O dado anonimizado não impede que determinado tratamento de dados possa ser considerado discriminatório, o que é vedado pelos artigos 3º, inciso IV, e 5º, inciso XLI, da Constituição Federal e 6º, inciso IX, da LGPD. É preciso ter em mente que os algoritmos, ainda que anônimos, não são imparciais e podem refletir preconceitos enraizados no histórico dos dados, conforme demonstrado por diversos casos noticiados recentemente e que deverão ser revisados pelas empresas.

O problema da discriminação algorítmica pelo uso de bases de dados tendenciosas pode ter origem ainda na coleta de dados, inclusive com a participação humana, e essa situação tem se tornado cada vez mais comum. Por essa razão, o Ministério Público do Trabalho criou recentemente um grupo contra a discriminação algorítmica, a fim de investigar empresas que utilizam algoritmos com vieses tendenciosos. É o chamado machine bias ou algorithm bias.

A remoção do viés tendencioso dos algoritmos é um assunto que tem sido bastante discutido pelas empresas, que deverão rever a governança e a participação humana no uso da tecnologia para legitimá-la.

O Facebook recentemente anunciou o lançamento de um conselho de especialistas do mundo todo com formação multidisciplinar e multicultural, denominado Oversight Board Administration. Esse conselho é composto atualmente por 20 membros e será responsável por definir, por exemplo, qual tipo de conteúdo deve ou não ser removido da rede social, de acordo com o que é considerado inadequado, irrelevante ou excessivo. É um órgão independente que busca valorizar a integração entre o ser humano e a inteligência artificial.

Outro problema identificado nos algoritmos que processam dados aparentemente anonimizados refere-se às decisões decorrentes de sua utilização. De acordo com o artigo 20 da LGPD: “O titular dos dados tem direito a solicitar a revisão de decisões tomadas unicamente com base em tratamento automatizado de dados pessoais que afetem seus interesses, incluídas as decisões destinadas a definir o seu perfil pessoal, profissional, de consumo e de crédito ou os aspectos de sua personalidade.”

Isso significa que, caso determinado algoritmo tenha ensejado tratamento discriminatório ao trabalhador, tanto para fins de recrutamento quanto para fins de dispensa, por exemplo, a empresa deverá respeitar o princípio da transparência, previsto no artigo 6º, inciso VI, da LGPD, e prestar todas as informações necessárias sobre o tratamento dos dados que fundamentaram a decisão, sob pena de ser auditada pela Autoridade Nacional de Proteção de Dados (ANPD).

Para verificar a legalidade dos algoritmos, portanto, duas questões devem ser levadas em consideração e analisadas com bastante cautela: a classificação dos dados indicados (se são pessoais, sensíveis ou anônimos) e se têm legitimidade para serem apresentados dessa forma.

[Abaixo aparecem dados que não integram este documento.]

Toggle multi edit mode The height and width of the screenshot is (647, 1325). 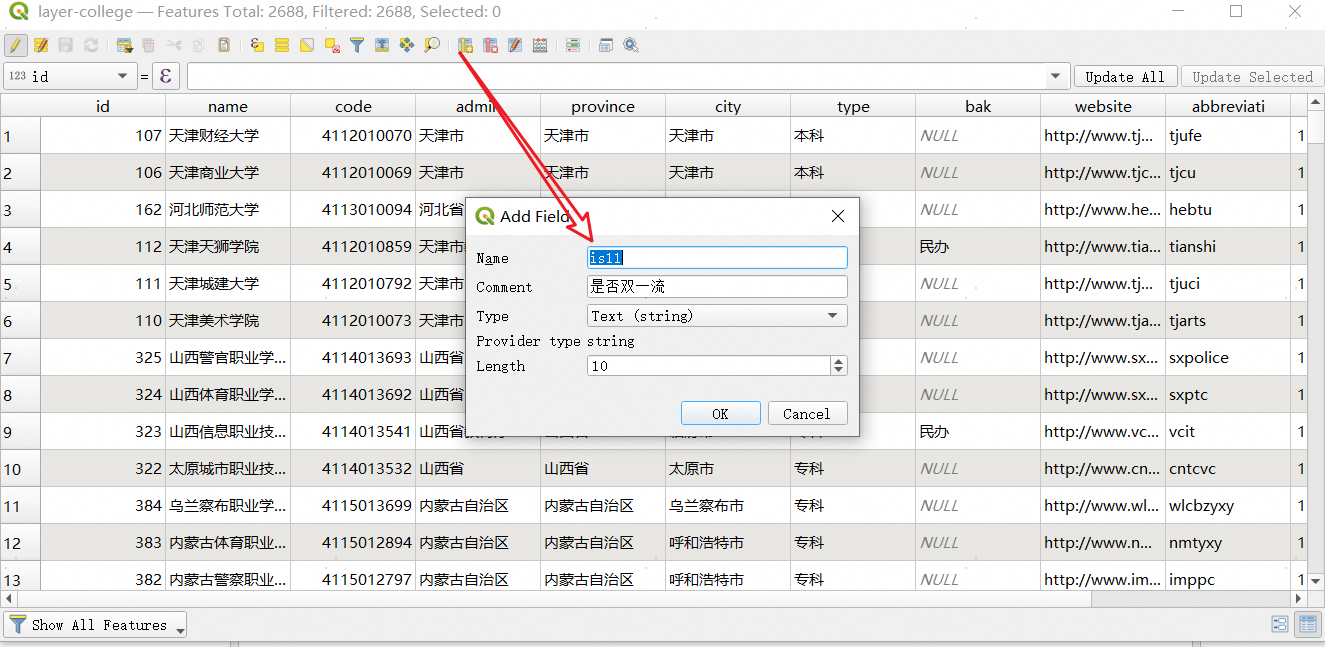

Caso contrário, as empresas estarão em desconformidade com a LGPD e deverão rever o uso da tecnologia de acordo com as diretrizes da nova regulamentação, sob pena de se sujeitarem às sanções administrativas previstas na lei (cuja aplicação poderá ocorrer a partir de 1º de agosto de 2021), bem como ao pagamento de indenização por danos morais no caso de questionamento judicial na esfera trabalhista.